GIVEN PASSAGE start
That was not a lot of work. The amount of work would increase enormously if you had a vector with hundreds of numbers or hundreds of vectors with hundreds of numbers.

Fortunately, R provides functions called sum() and mean() that do the hard, repetitive, or tedious work for you.

# Create a vector of numbers
numbers <- c(5, 11, 19)  # c() is a function!

total <- sum(numbers)    # Use the sum function
average <- mean(numbers) # Use the mean function

# Display the results
total

## [1] 35

average

## [1] 11.66667

R and its many packages provide useful functions to accomplish many common (and uncommon) tasks. You are familiar with some of these, including mean() sum(), read_csv(), ggplot(), and its associated geoms.

In the future, you will find a need for a custom function that is not built-in to R or available in an R package. The steps below show you how to write a function called average to calculate the arithmetic mean (“average”) of a vector of numbers. That is, you’ll write a function to mimic R’s built-in mean() function. You will compare the results of your function to the results of the mean() function so that you are confident your function (ahem) functions properly.

You will have to write two functions in the associated homework so be sure you get comfortable writing functions.

Format of a function

Functions have this form, described below.

your_function_name <- function(arguments) {
  code to do the work
  return(result)
}

your_function_name is the name you will use when you call your function, like sum or mean. function() is the build-in R function that tells R you are about to make a function. arguments accept any data that you pass to the function. In the example above, 5, 11, and 19 are the arguments passed to the c() function to create the numbers variable. The numbers variable was the argument passed to the sum() function. Finally, “code to do the work” is the R code that performs the actual work of the function. Notice that the code to do the work is between curly braces {} return() makes the result available to you after the work of the function is done.

Your “average” function.

The average function you are about to write will return the arithmetic mean from a vector of numbers. The arithmetic mean adds or sums together all of the numbers in a vector, and then divides the total by the number of elements in the vector. Your function must do these two steps to return the average.

We’ll begin with the basic form and then build on it.

average <- function(args) {
  
}

Sometimes, especially for complex functions, writing pseudocode is helpful. Pseudocode is regular (non-coding) sentences that outlines each step of the function. The pseudocode below outlines the two steps needed to aclculate the average, plus the final step to return the result.

average <- function(args) {
  Add the numbers
  divide by the number of elements in the vector
  return the result
}

Next, replace each line of pseudocode with real code. The addition of the numbers is handled by the sum() function. The sum is stored in the variable total. Notice I’m leaving the pseudocode in as comments to document the function.

average <- function(args) {
  # Add the numbers, store in total
  total <- sum(args)
  divide by the number of elements in the vector
  return the result
}

Next, recall that length() returns the number of elements in a vector. Therefore, divide total by length(args) to calculate the average. Store the result in avg.

average <- function(args) {
  # Add the numbers, store in total
  total <- sum(args)
GIVEN PASSAGE end
◆ **WRITTEN INSTRUCTION A**
What are the lines of pseudocode that the R functions tutorial first places inside the average function?
◆ **WRITTEN INSTRUCTION B**
In the R functions tutorial, what value does mean() give for the vector of 5, 11, and 19?
◆ **WRITTEN INSTRUCTION C**
Extend the R functions tutorial, picking up after its final line of code.
DATASET EXCERPT start
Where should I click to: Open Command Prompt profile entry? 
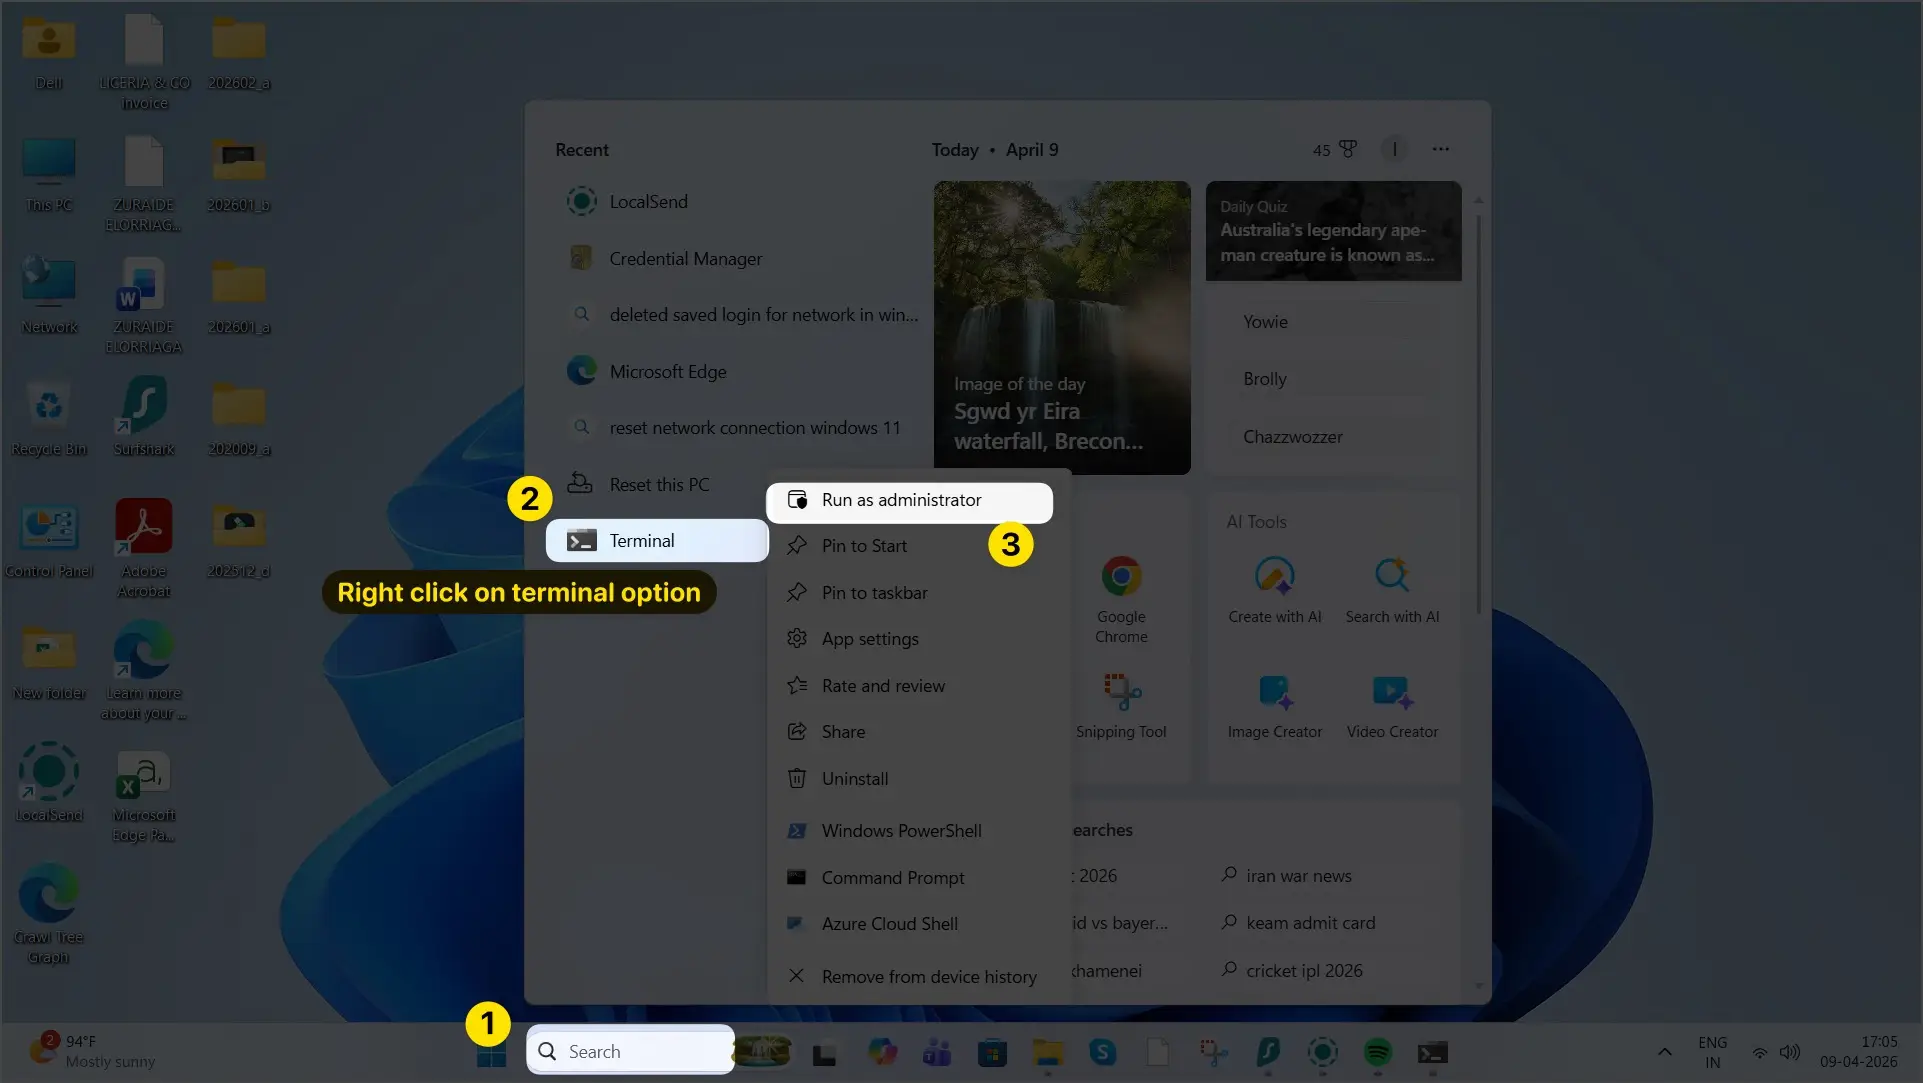892,878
DATASET EXCERPT end
◆ **WRITTEN RESPONSE A**
- Add the numbers
- divide by the number of elements in the vector
- return the result

◆ **WRITTEN RESPONSE B**
11.66667

◆ **WRITTEN RESPONSE C**
  # Divide total number the number of elements in the vector
  # Store in variable called avg
  avg <- total/length(args)
  return the result
}

Finally, use the return() function to return the result of average() for use elsewhere in your code.

average <- function(args) {
  # Add the numbers, store in total
  total <- sum(args)
  
  # Divide total number the number of elements in the vector
  # Store in variable called avg
  avg <- total/length(args)
  
  # Return the result.
  return(avg)
}

Let’s test the function, first with 5, 11, and 19, then with a vector of sepal lengths from the iris data set. We’ll also use the built-in mean() function on the iris sepal lengths to compare with our results.

Notice that we use our average() function just as we do the mean() or any other function.

# Test with three numbers
average(c(5, 11, 19))

# Test with a vector of sepal lengths from the iris data frame.
average(iris$Sepal.Length)

# To be sure it works, use the built-in mean() function on iris sepal lengths.
mean(iris$Sepal.Length)

## [1] 11.66667
## [1] 5.843333
## [1] 5.843333

It works!

Enhancing your function.

The framework above is the minimum you need to write a function. If you’re writing a custom function for a singular need, this may be all you need to do. But, let’s go one step further to make a point.

Consider the vector c(5, 11, NA, 19). It’s the same vector as above but an NA has been inserted. Recall that NA is how R represents missing data. What happens if you pass this vector to your average() function?

numbers <- c(5, 11, NA, 19)
average(numbers)

## [1] NA

The result is NA. You get the same result with mean(numbers). R does not know how you might want to handle NA so it returns NA as a result. If you look at the help for mean() (?mean), you will see this usage.

Usage
mean(x, ...)

## Default S3 method:
mean(x, trim = 0, na.rm = FALSE, ...)

Notice the na.rm = FALSE argument. na.rm is a boolean value that when TRUE causes all instances of NA to be removed from a vector. The default setting is FALSE so NAs are not removed by default. You must must specifically override the default with na.rm = TRUE to remove all NA elements from your vector. (Many R functions have the na.rm = FALSE argument.)

numbers <- c(5, 11, NA, 19)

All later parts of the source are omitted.